Saved data entries

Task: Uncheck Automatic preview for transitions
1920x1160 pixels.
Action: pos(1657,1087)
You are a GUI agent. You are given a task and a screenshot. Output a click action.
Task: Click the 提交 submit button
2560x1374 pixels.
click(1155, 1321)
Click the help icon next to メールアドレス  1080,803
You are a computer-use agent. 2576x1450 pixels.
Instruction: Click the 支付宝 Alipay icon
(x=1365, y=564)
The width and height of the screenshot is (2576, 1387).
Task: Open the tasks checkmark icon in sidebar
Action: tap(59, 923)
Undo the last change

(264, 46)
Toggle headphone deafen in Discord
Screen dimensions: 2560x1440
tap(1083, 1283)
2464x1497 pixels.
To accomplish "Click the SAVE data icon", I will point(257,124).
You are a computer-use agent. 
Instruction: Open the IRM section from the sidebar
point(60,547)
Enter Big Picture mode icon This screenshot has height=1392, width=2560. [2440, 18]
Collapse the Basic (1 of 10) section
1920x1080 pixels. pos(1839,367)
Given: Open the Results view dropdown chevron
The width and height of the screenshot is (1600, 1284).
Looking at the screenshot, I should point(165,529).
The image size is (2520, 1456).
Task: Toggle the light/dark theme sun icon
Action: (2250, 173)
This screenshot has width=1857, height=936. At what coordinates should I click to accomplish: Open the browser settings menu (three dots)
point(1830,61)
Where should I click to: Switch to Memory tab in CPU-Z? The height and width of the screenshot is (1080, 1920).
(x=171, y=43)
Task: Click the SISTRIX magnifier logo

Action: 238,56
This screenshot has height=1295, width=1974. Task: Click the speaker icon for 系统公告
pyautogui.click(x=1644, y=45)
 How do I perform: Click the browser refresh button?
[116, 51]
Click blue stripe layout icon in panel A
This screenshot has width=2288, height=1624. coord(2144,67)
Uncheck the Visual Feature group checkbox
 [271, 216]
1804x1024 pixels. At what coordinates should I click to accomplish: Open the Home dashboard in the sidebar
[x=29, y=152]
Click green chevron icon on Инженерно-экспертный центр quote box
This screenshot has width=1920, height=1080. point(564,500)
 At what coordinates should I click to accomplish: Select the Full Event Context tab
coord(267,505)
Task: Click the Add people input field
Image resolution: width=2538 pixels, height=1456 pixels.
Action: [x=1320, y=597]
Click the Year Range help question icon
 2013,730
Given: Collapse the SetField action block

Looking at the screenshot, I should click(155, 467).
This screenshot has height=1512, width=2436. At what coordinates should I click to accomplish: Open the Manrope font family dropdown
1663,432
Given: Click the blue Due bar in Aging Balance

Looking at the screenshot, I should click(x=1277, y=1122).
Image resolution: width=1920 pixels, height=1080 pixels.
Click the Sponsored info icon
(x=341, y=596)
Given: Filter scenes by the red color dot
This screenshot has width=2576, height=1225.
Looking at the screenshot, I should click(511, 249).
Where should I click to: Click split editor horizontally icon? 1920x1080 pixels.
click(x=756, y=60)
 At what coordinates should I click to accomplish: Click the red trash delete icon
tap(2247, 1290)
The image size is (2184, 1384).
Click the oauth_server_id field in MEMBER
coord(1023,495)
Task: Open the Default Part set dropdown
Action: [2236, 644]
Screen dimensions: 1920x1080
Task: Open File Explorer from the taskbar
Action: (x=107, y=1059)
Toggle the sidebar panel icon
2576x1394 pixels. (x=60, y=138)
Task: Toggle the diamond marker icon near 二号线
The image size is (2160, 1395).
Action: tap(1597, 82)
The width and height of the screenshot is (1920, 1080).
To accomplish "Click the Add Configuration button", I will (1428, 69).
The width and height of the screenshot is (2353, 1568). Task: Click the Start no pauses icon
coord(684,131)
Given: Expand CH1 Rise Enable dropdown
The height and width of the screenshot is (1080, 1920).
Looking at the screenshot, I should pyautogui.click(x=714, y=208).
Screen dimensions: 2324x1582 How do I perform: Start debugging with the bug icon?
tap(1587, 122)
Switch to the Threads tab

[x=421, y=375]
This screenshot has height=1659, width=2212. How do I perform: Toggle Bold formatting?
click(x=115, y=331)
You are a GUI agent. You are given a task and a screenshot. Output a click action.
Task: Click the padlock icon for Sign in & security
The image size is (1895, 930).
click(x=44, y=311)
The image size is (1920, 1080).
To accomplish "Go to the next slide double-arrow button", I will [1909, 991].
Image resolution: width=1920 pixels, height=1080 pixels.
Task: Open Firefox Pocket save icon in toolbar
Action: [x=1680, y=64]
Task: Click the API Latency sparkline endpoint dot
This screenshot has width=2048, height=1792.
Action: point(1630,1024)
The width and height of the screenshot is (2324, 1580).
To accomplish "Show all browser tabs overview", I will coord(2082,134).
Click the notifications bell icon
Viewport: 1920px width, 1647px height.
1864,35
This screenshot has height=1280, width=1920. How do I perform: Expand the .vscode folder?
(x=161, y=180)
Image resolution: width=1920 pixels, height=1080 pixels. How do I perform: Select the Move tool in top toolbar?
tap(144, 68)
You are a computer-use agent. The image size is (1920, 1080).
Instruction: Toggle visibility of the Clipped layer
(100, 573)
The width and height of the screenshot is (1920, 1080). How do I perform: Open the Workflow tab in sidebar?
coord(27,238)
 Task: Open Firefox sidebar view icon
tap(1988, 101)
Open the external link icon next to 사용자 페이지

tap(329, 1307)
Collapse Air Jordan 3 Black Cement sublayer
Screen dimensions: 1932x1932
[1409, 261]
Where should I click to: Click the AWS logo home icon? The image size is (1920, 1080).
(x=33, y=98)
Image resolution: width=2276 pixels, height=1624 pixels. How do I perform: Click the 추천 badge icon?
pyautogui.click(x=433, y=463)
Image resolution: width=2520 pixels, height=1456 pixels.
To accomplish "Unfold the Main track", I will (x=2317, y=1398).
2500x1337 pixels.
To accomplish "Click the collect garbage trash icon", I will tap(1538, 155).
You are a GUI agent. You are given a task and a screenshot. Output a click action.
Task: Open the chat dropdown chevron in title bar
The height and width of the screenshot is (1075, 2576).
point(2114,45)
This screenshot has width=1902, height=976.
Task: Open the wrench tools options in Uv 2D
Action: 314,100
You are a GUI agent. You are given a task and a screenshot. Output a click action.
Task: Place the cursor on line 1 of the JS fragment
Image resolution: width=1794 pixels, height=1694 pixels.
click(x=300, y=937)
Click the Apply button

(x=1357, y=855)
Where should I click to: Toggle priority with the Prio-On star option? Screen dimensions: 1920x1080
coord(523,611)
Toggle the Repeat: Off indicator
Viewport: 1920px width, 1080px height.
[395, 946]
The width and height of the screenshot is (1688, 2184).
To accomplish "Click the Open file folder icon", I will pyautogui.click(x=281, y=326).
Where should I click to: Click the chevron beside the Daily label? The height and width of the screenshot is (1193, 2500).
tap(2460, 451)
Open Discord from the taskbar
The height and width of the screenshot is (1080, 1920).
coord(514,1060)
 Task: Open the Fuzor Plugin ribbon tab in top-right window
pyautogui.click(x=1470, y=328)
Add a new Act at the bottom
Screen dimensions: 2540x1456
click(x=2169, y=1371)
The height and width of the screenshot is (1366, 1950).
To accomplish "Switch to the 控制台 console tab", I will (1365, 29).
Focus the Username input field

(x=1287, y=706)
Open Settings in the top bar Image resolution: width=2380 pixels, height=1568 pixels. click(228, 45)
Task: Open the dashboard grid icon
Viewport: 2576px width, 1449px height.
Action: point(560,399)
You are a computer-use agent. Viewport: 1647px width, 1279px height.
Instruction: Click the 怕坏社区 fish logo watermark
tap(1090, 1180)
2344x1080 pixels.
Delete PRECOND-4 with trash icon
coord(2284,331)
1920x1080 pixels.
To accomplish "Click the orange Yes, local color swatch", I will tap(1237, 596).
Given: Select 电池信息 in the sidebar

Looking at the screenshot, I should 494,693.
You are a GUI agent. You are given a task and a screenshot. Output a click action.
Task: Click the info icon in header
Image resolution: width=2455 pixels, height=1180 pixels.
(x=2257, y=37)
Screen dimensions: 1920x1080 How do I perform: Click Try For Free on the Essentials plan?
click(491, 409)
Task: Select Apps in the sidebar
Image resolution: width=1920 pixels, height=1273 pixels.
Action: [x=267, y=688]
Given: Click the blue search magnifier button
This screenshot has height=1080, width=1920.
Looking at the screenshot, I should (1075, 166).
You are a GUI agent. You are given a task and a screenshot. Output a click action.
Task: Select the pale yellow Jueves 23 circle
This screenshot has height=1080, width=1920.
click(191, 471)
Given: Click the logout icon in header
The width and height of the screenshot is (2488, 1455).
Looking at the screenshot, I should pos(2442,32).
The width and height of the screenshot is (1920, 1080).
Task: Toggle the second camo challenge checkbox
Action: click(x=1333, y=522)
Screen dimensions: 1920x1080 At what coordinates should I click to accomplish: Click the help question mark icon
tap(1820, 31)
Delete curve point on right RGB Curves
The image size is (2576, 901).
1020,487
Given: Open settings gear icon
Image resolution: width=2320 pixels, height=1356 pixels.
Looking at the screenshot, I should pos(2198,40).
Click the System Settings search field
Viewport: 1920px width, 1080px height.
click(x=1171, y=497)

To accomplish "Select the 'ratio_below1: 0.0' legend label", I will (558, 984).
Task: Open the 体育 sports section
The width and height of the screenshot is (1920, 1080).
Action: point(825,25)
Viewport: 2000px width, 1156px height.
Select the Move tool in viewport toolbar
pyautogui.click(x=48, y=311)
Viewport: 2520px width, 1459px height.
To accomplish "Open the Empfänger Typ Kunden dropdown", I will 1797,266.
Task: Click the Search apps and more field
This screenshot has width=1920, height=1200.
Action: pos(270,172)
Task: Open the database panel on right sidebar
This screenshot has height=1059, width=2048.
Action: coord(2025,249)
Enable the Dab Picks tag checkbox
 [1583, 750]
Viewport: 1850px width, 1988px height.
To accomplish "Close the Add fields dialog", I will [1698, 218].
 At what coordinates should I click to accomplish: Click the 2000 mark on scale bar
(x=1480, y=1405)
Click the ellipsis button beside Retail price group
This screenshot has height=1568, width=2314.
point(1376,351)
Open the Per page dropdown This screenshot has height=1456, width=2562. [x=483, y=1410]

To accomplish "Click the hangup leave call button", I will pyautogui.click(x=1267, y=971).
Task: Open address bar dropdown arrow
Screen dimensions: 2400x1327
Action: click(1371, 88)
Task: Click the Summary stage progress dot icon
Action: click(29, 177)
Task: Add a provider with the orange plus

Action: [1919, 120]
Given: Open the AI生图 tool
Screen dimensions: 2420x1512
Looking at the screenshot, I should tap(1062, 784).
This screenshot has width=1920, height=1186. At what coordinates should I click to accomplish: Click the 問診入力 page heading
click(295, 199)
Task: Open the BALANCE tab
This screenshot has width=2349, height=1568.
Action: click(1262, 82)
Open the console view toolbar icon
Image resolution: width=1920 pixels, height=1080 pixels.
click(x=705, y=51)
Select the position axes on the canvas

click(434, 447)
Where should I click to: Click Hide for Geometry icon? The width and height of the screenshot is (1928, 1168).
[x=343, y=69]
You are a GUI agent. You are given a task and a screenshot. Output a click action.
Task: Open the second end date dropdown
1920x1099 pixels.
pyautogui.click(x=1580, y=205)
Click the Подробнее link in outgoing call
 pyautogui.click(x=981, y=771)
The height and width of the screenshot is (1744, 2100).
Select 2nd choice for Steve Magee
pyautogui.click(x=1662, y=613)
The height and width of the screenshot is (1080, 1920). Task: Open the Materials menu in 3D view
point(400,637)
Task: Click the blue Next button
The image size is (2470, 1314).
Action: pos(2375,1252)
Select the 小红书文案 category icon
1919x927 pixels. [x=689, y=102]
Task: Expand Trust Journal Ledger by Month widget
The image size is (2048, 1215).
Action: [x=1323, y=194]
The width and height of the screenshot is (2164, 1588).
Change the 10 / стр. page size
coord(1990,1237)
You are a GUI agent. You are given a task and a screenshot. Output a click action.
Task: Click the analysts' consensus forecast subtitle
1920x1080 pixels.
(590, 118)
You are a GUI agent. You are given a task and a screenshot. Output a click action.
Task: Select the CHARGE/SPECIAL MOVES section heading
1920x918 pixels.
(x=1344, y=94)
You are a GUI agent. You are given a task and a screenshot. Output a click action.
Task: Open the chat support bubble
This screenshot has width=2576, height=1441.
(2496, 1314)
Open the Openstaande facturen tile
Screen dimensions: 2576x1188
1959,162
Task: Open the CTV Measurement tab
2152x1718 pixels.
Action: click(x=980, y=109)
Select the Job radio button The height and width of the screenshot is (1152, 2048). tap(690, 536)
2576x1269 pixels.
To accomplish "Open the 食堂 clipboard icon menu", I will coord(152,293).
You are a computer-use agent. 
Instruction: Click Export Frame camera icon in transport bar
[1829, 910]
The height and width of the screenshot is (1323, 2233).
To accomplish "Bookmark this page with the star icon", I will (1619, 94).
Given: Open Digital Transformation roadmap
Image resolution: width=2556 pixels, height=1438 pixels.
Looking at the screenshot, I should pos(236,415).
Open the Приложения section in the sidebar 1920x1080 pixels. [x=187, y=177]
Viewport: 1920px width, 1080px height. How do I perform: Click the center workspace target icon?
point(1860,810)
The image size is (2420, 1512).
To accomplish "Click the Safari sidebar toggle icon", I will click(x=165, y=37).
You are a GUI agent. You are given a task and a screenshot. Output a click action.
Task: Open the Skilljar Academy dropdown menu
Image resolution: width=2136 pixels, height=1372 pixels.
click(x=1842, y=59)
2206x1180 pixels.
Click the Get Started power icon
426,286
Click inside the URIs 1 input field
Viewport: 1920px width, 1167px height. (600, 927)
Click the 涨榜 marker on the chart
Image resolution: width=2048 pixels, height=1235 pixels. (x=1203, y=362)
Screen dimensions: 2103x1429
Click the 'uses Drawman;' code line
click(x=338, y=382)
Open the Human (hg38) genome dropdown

- **YOUR GOAL**: Using the data above, count the lines that hold the string "computer". Report the number and nothing else.

- **RESPONSE AREA**: 5